There is new news. Check out Google’s Deep-Web Crawl. Google is indeed stepping up its efforts to mine the deep Web. Google uses the term “surfacing.” What Google is doing more of is submitting queries to HTML forms and adding the results it finds to its index. From Google’s perspective this makes sense. Their model is to build a comprehensive index. Google isn’t interested in building federated search applications. But, they’d love to index all the good content behind search forms and blend those documents in with documents and web pages it finds by crawling. Here is a paragraph from the Google article’s abstract:
Surfacing the Deep Web poses several challenges. First, our goal is to index the content behind many millions of HTML forms that span many languages and hundreds of domains. This necessitates an approach that is completely automatic, highly scalable, and very efficient. Second, a large number of forms have text inputs and require valid inputs values to be submitted. We present an algorithm for selecting input values for text search inputs that accept keywords and an algorithm for identifying inputs which accept only values of a specific type. Third, HTML forms often have more than one input and hence a naive strategy of enumerating the entire Cartesian product of all possible inputs can result in a very large number of URLs being generated We present an algorithm that efficiently navigates the search space of possible input combinations to identify only those that generate URLs suitable for inclusion into our web search index. We present an extensive experimental evaluation validating the effectiveness of our algorithms.
I’ve bolded several of the sentences in the abstract. Google is making progress. If the abstract doesn’t convince you then read the entire 12-page paper. I bet you’ll conclude, as I do, that, yes, Google is gaining traction in its efforts to extract deep Web content.
So, is Google’s movement to surface deep Web content a threat to federated search? Yes and no. Yes because Google will be able to legitimately claim that a “bunch” of quality deep Web content is now available through its search engine. No for a couple of reasons. First, Google will never be able to claim that it has comprehensive content from any deep Web sources because Google can’t know whether its sampling approach retrieves all documents from any particular source or not. What serious researcher would use a search engine that returned many but not all relevant documents from a particular source?

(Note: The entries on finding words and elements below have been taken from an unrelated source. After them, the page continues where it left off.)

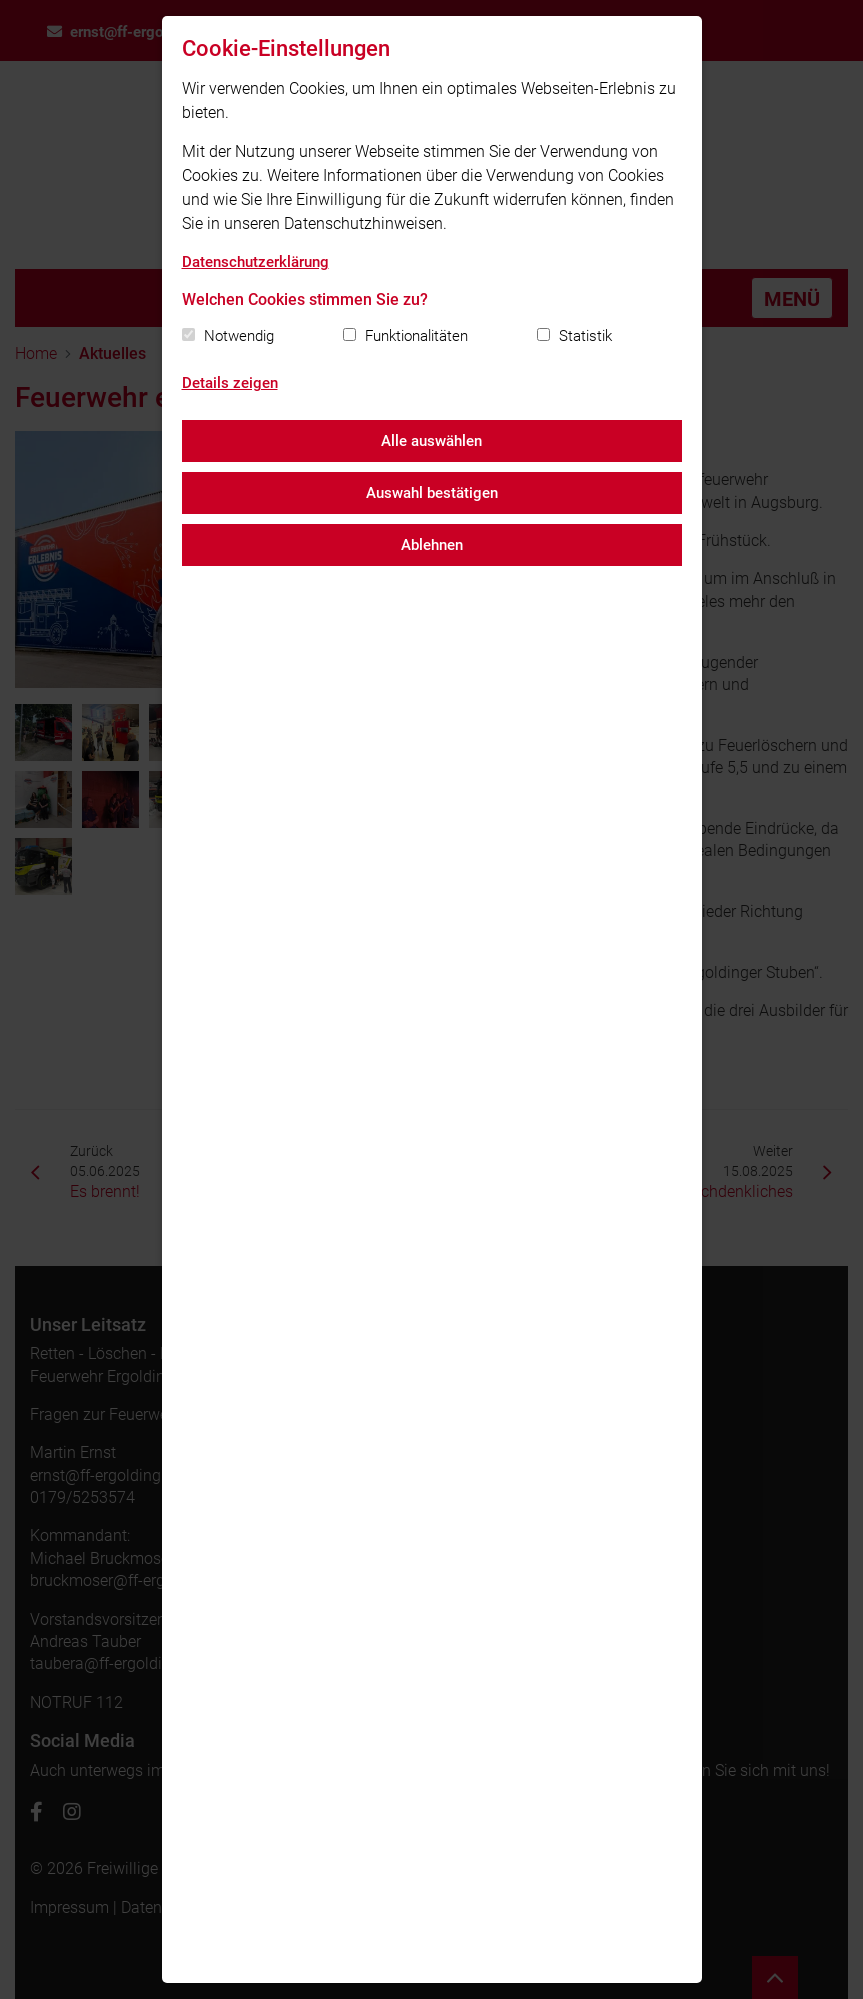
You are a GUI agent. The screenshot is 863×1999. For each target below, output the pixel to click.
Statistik (585, 336)
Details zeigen (230, 383)
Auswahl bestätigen (432, 493)
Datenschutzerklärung (255, 262)
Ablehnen (432, 545)
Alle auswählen (431, 441)
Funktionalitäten (416, 336)
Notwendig (239, 336)
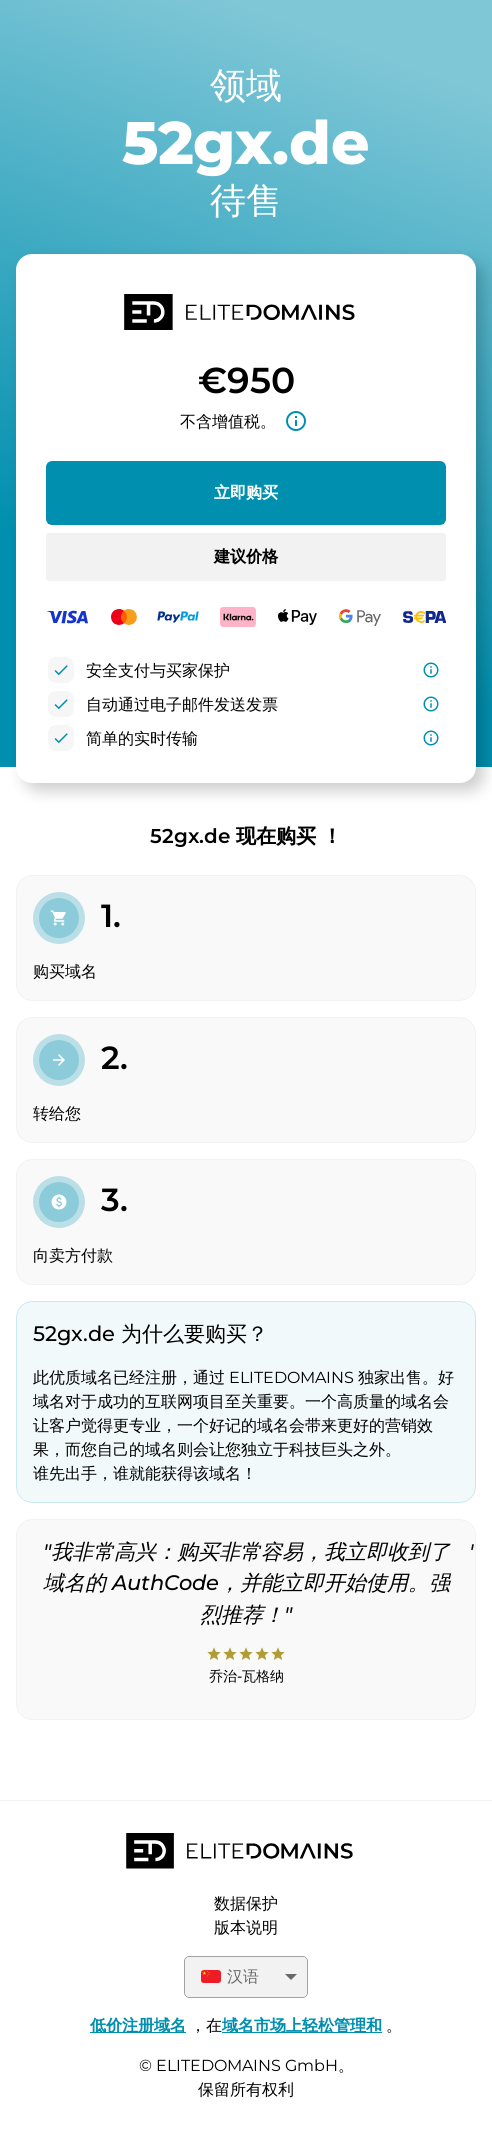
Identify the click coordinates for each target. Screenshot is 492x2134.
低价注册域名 (138, 2025)
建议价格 (246, 556)
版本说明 (246, 1927)
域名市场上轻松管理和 (302, 2025)
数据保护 (246, 1903)
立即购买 (246, 492)
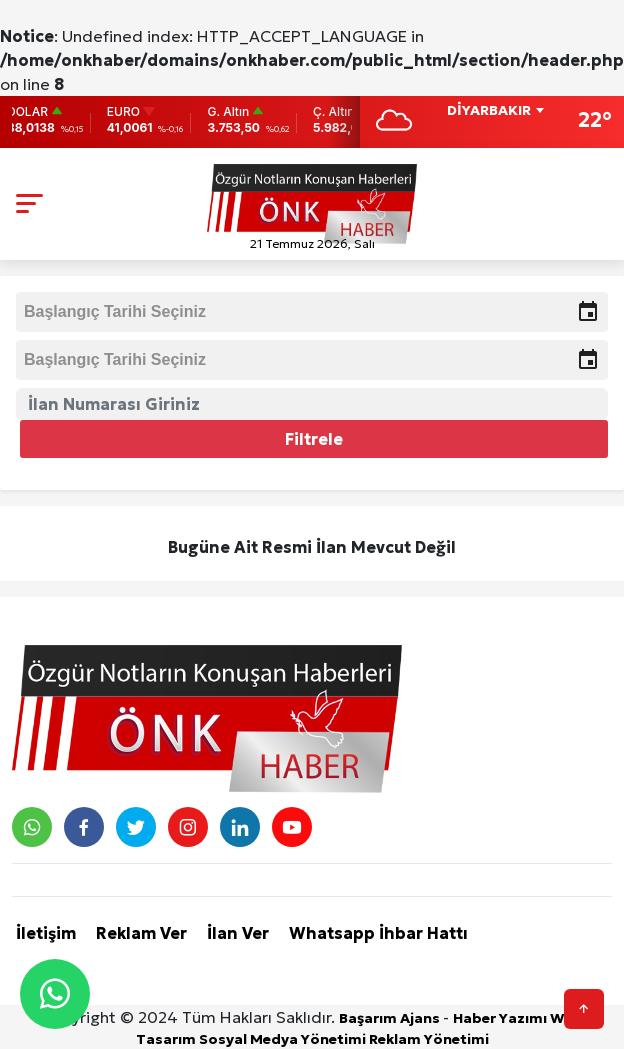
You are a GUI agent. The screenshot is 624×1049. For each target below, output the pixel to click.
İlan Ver (238, 933)
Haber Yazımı (501, 1018)
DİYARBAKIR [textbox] (489, 110)
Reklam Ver (141, 933)
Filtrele (314, 439)
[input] (312, 312)
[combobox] (495, 112)
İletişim (46, 933)
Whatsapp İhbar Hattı (378, 933)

Not many. Second, Google’s high quality deep Web results are going to be merged into a result list with documents of unknown quality. What serious researcher would go to a library that had scholarly journals on the same shelf as non-scholarly journals if he or she would need to open each journal and determine which were the scholarly ones and which weren’t? Again, not many.
So, while I give Google credit for developing the technology to mine the deep Web, once again, I don’t think the sky is falling.